**Task to complete:** The response must contain every line below in which "Open" appears.

....

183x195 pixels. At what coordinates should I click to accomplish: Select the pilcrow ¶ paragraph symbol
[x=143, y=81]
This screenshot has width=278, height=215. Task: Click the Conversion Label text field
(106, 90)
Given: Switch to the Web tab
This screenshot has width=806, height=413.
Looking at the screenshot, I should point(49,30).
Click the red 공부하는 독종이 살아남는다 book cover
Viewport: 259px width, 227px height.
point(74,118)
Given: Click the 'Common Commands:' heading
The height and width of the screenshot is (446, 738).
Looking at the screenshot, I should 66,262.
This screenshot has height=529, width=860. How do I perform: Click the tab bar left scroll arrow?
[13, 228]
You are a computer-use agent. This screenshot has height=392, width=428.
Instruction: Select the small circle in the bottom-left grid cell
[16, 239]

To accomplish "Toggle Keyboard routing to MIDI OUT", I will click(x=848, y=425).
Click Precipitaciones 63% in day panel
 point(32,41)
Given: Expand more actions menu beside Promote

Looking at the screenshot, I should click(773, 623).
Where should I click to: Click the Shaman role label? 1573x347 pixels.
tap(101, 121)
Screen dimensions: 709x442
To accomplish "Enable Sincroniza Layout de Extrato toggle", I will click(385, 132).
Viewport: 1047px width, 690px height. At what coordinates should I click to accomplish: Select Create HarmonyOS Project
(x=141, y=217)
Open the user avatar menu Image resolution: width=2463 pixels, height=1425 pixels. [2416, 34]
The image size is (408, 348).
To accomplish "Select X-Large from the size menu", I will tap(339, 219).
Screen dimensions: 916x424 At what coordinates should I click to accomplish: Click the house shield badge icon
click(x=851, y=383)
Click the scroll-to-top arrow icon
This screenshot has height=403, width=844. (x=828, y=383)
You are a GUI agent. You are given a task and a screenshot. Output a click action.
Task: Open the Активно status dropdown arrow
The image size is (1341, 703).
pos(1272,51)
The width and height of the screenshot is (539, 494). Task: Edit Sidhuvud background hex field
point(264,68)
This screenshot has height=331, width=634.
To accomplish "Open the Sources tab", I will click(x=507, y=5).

....

**Solved problem:**
Open the user avatar menu Image resolution: width=2463 pixels, height=1425 pixels. [2416, 34]
Task: Open the Активно status dropdown arrow
To accomplish "Open the Sources tab", I will click(x=507, y=5).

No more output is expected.